The U.S. Department of Justice has indicted two Sudanese nationals, Ahmed Salah Yousif Omer, 22, and Alaa Salah Yusuuf Omer, 27, for their roles in operating Anonymous Sudan, a cybercriminal group responsible for launching numerous distributed denial of service (DDoS) attacks on various global institutions.
The group’s activities even targeted critical websites, including Kenya’s eCitizen platform.
Criminal Charges for Anonymous Sudan’s DDoS Attacks
Ahmed Salah faces charges of conspiracy and damaging protected computers, while Alaa Salah is charged with conspiracy to damage protected computers. If convicted, Ahmed could face life in prison, and Alaa could face up to five years in federal prison.
The indictment against the brothers details their control of Anonymous Sudan, an operation notorious for deploying DDoS attacks against government agencies, hospitals, and corporate networks worldwide. These attacks overwhelmed websites with massive requests, disrupting services for hours or even days.
U.S. Attorney Comments on Anonymous Sudan
U.S. Attorney Martin Estrada condemned the Anonymous Sudan DDoS attacks, stating, “This group’s attacks were callous and brazen — the defendants went so far as to attack hospitals providing emergency and urgent care to patients.”
Estrada further emphasized the group’s deliberate efforts to cause widespread damage, targeting both private and public sectors. Among the victims were high-profile institutions, including the Department of Justice (DOJ), the FBI, and the U.S. Department of Defense.
Impact of Anonymous Sudan’s Cyberattacks
Anonymous Sudan’s DDoS attacks significantly disrupted critical services, with the Justice Department noting that the attacks rendered websites inaccessible, causing financial and operational damages.
As earlier stated, the notorious group had taken responsibility for distributed denial of service (DDoS) attacks on various critical websites in Kenya.
Some of these websites include the eCitizen platform, a digital portal that serves as a centralized hub for accessing various government services and information, as well as Safaricom and Mpesa application services, and several digital banking systems.
The motive behind these attacks was linked to President William Ruto’s call for the deployment of peacekeepers to Sudan, a nation with a largely Muslim population, to intervene in the ongoing conflict between the Sudanese army and the paramilitary Rapid Support Forces (RFS).

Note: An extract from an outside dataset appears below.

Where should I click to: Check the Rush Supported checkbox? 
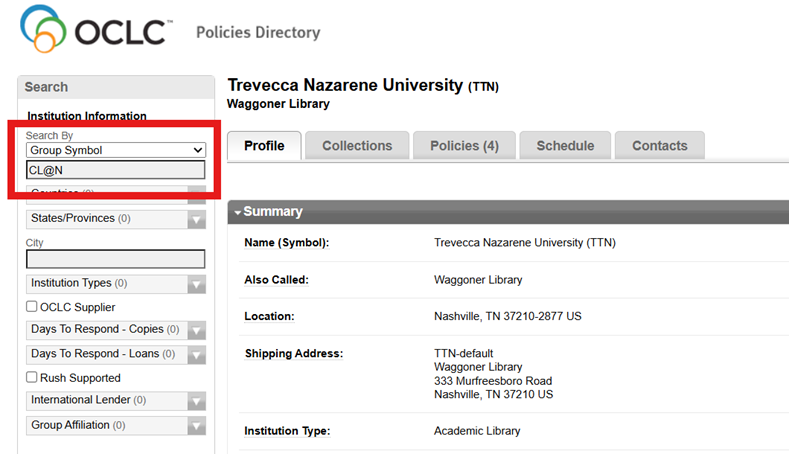(32, 378)
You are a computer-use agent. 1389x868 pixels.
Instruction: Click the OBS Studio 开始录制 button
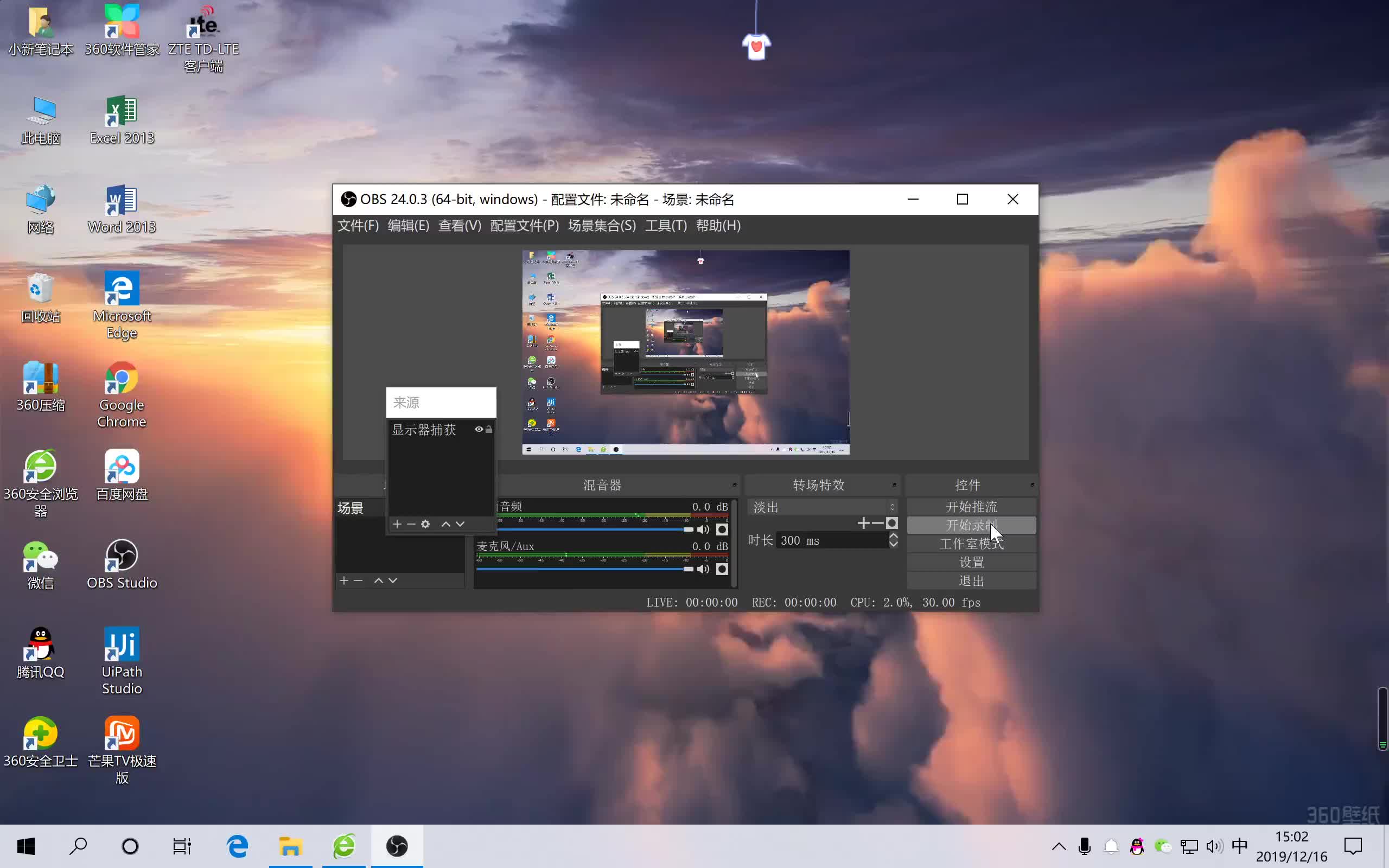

Anonymous Sudan also claimed to be conducting cyber strikes in Africa on behalf of oppressed Muslims worldwide.
According to the DOJ, the Anonymous Sudan DDoS attacks caused over $10 million in damages to U.S. entities alone.
FBI Seizes Anonymous Sudan’s DDoS Tool “Godzilla”
In a March operation, the FBI disabled Anonymous Sudan’s Distributed Cloud Attack Tool (DCAT), also referred to as “Godzilla.” This tool was allegedly used to execute over 35,000 DDoS attacks, including 70 against systems in Los Angeles.
The FBI’s seizure of the servers behind these attacks was part of Operation PowerOFF, a broader initiative involving law enforcement and tech giants like Amazon, Cloudflare, and Microsoft. These companies played a critical role in the investigation, with Amazon helping to remove malicious infrastructure used by Anonymous Sudan.
Anonymous Sudan offered their DDoS attack services to criminal entities at a rate of $100 per day, $600 per week, or $1,700 per month. Researchers at Amazon reported that the group’s DDoS-for-hire model attracted numerous clients, including other criminal groups.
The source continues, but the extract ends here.